WCargo comments on Superposition and Dropout

WCargo 27 May 2023 16:55 UTC
1 point
0
Great post! I was wondering if the conclusion to be drawn is really that « dropout inibits superpositon »? My prior was that it should increase it (so this post proved me wrong on this part) mainly because in a model with mlp in parallel (like transformer) deopout would force redundancy of circuit, not inside one mlp, but across different mlps

Id like to see more on that, it would be super useful to know that dropout helps or not interpretability to enforce it or not on training
- Edoardo Pona 30 May 2023 10:08 UTC
  2 points
  0
  Parent
  Thanks!
  I haven’t yet explored the case you describe with transformers. In general I suspect the effect will be more complex with multilayer transformers than it is for simple autoencoders. However, in the simple case explored so far, it seems this conclusion can be drawn. Dropout is essentially adding variability in the direction that each feature is represented by, thus features can’t be as ‘packed’.
  - WCargo 29 Jun 2023 7:23 UTC
    1 point
    0
    Parent
    One thing I just thought about: I would predict that dropout is reducing superposition in parallel and augment superposition in series (because to make sure that the function is computed, you can have redundancy)
    - Edoardo Pona 30 Jun 2023 8:41 UTC
      2 points
      0
      Parent
      What do you mean exactly by ‘in parallel’ and ‘in series’ ?

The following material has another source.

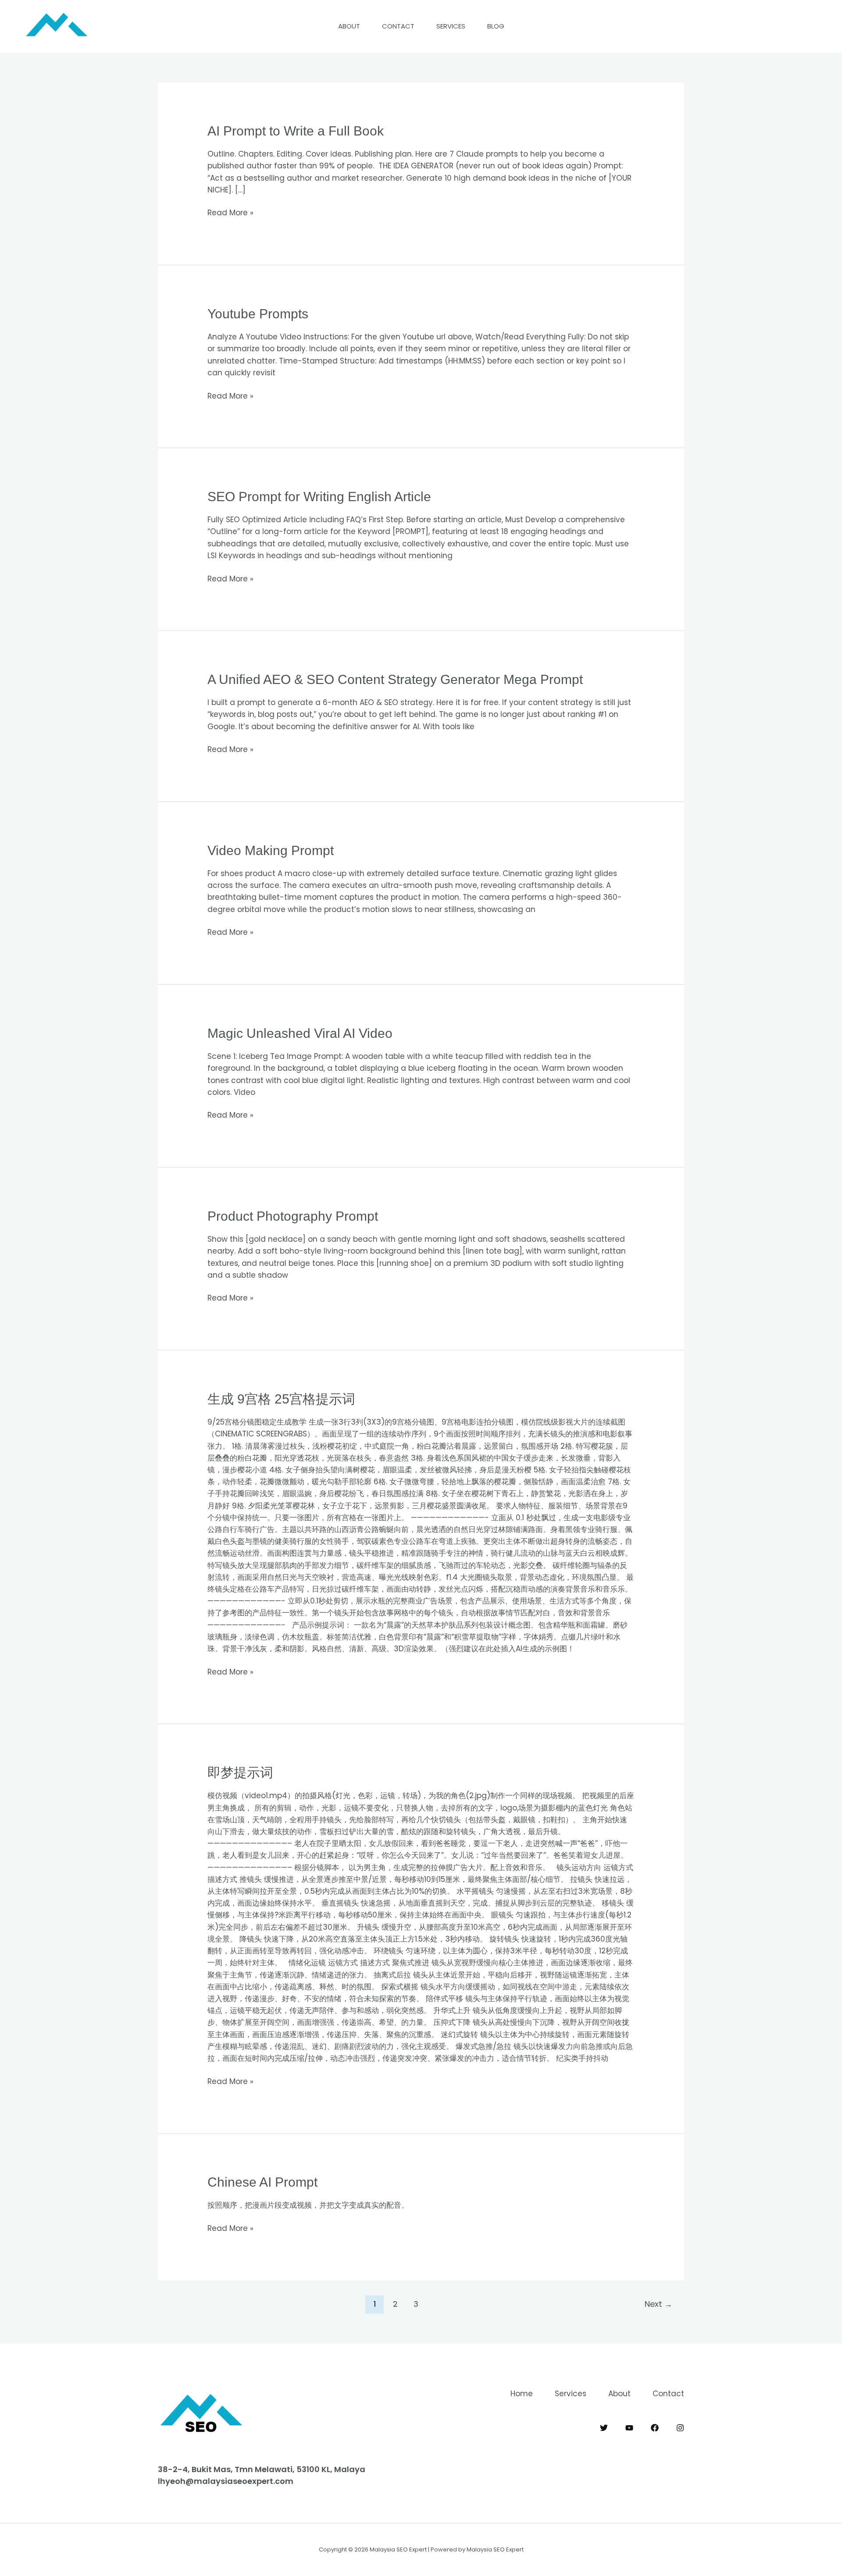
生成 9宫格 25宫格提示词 (281, 1399)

      - WCargo 3 Jul 2023 12:40 UTC
        1 point
        0
        Parent
        In a MLP, the nodes from different layers are in Series (you need to go through the first, and then the second), but inside the same layer they are in Parallel (you go through one of the other).
        
        The analogy is with electrical systems, but I was mostly thinking in terms of LLM components: the MLPs and Attentions are in Series (you go through the first and after through the second), but inside one component, they are in parallel.
        
        I guess that then, inside a component there is less superposition (evidence is this post), and between component there is redundancy (so if a computation fails somewhere, it is done also somewhere else).
        
        In general, dropout makes me feel like because some part of the network are not going to work, the network has to implement “independent” component for it to compute thing properly.